▶ **DATASET RECORDS**:

-----

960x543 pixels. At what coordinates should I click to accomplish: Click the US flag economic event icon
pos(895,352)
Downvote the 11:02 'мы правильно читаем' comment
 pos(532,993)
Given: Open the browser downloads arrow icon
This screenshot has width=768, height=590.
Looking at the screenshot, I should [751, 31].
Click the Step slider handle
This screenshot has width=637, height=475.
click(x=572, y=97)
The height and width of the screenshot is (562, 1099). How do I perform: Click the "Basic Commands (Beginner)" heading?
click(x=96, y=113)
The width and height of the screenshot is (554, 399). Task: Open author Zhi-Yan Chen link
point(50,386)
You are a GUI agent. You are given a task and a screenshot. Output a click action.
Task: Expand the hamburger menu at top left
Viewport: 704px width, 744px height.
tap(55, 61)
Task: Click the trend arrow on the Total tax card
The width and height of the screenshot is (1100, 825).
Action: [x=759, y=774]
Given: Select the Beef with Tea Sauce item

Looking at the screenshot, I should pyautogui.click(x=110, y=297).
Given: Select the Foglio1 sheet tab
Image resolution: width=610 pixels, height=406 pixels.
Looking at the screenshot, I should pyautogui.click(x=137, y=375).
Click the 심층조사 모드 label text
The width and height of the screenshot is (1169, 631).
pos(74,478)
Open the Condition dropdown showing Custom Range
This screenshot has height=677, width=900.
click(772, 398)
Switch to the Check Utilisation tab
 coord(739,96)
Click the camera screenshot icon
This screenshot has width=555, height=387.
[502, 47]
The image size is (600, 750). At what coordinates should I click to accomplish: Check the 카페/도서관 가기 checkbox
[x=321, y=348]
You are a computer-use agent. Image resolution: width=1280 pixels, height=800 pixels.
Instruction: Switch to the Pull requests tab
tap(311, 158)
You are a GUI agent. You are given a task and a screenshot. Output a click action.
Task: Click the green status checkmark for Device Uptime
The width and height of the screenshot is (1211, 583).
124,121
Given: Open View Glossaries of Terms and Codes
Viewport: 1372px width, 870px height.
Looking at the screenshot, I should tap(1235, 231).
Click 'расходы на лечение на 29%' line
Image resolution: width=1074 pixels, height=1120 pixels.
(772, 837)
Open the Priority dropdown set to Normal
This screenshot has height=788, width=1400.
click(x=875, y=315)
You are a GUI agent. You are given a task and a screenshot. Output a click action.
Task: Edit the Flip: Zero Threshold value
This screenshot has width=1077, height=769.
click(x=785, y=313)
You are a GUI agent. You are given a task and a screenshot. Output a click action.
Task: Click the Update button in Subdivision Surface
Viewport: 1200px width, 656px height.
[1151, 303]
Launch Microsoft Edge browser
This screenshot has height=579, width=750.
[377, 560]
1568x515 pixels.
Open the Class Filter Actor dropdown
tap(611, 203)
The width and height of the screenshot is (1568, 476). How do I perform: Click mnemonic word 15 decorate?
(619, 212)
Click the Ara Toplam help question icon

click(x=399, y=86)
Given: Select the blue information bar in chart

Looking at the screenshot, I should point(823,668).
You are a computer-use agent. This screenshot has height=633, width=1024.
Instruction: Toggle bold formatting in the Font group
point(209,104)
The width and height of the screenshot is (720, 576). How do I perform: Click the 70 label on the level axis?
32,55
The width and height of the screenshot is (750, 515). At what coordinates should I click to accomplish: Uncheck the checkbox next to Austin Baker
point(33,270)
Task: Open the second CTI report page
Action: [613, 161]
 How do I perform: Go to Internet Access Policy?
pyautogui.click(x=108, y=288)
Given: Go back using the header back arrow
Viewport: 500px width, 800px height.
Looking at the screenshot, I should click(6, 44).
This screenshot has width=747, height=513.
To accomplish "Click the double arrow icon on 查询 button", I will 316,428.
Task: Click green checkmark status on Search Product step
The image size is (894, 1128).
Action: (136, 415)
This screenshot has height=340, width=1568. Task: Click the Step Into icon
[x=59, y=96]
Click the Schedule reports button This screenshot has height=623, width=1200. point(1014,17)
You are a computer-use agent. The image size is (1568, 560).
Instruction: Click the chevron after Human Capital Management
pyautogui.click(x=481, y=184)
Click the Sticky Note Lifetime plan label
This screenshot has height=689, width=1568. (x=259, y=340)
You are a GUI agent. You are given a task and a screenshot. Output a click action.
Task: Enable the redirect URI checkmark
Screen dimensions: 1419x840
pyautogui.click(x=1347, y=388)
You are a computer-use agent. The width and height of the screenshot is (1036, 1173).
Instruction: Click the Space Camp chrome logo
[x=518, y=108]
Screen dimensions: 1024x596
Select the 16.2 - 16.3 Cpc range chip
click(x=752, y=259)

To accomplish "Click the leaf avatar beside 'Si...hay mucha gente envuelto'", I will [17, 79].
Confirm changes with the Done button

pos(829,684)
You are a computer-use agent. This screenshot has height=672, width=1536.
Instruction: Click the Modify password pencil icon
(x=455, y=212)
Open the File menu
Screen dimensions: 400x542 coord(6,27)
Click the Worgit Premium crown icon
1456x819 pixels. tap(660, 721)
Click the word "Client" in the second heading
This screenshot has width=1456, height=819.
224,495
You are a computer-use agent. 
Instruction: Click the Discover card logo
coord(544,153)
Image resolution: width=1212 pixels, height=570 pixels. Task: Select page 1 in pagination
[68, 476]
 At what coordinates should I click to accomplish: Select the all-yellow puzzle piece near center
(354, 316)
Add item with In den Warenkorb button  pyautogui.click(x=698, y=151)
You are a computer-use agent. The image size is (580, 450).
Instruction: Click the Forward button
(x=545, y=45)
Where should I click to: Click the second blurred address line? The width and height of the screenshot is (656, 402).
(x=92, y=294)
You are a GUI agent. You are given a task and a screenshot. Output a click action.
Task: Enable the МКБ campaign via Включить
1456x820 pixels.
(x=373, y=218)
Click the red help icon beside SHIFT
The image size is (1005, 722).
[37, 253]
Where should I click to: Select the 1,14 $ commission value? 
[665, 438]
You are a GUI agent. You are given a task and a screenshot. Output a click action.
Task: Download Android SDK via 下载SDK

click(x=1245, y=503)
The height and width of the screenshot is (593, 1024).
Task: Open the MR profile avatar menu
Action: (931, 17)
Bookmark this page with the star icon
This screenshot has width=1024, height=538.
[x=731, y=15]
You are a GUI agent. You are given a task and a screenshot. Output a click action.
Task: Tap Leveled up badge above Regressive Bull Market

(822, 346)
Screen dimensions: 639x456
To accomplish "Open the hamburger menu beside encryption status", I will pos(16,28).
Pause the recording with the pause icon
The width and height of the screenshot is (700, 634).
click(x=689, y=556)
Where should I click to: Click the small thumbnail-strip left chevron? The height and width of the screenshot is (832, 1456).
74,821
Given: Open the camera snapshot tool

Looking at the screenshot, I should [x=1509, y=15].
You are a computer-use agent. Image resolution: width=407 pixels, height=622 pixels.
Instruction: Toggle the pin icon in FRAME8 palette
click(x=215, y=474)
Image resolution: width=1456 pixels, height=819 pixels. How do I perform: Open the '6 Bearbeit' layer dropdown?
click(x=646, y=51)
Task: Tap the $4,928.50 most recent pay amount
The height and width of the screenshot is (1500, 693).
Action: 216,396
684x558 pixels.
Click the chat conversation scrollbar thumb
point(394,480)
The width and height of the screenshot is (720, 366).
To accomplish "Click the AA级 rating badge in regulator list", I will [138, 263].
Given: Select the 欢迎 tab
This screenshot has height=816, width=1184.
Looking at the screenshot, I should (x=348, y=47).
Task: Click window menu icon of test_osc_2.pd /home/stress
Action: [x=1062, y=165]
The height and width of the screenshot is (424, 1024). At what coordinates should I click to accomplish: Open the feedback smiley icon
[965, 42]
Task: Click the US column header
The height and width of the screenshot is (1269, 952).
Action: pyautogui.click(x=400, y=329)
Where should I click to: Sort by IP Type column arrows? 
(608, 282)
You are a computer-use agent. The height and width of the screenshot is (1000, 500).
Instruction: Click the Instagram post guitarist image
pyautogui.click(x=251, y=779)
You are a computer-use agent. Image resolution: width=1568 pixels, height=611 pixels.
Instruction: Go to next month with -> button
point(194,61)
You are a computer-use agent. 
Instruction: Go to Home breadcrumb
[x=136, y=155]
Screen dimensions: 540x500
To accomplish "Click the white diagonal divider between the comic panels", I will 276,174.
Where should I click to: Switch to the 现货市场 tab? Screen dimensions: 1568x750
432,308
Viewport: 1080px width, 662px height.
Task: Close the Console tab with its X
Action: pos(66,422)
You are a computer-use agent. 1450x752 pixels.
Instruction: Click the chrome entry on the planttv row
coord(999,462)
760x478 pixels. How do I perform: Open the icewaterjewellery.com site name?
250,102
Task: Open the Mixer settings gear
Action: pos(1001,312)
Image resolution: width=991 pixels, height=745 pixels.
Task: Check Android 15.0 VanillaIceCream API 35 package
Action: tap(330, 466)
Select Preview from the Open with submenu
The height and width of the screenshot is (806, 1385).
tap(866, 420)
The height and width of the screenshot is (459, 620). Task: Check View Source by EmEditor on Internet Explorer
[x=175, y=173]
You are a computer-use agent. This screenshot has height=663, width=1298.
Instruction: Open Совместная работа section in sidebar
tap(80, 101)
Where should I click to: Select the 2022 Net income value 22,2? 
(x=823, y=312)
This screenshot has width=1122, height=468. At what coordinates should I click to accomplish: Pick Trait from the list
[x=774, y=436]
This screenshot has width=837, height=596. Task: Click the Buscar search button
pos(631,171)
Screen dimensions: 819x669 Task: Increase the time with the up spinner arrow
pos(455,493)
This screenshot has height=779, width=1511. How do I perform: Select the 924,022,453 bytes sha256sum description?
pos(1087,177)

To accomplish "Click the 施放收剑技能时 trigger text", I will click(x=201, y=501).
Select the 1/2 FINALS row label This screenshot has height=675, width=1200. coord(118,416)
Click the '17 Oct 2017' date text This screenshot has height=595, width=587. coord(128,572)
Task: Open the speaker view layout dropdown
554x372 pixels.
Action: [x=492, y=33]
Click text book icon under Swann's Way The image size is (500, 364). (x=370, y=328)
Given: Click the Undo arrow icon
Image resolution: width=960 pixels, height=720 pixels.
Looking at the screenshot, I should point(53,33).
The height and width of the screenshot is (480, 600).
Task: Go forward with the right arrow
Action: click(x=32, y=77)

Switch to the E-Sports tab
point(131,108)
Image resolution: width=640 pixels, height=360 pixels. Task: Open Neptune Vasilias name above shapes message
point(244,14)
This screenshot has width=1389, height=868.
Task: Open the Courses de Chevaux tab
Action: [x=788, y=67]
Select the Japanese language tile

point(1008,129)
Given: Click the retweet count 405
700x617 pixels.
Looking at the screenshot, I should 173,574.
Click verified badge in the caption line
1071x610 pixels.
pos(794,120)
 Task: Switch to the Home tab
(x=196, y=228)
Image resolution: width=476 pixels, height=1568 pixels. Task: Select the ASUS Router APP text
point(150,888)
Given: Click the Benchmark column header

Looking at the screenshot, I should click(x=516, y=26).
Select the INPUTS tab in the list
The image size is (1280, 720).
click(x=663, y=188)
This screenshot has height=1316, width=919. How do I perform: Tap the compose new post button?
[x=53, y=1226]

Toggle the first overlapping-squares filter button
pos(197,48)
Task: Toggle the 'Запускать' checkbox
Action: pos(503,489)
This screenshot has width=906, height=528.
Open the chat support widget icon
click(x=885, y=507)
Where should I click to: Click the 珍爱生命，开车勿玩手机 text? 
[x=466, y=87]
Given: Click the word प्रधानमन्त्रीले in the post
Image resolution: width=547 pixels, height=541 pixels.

-----

▶ **TASK STATEMENT**: Lines in the data holding the word "browser": count them and say how many, nothing more.

▶ **ANSWER**: 2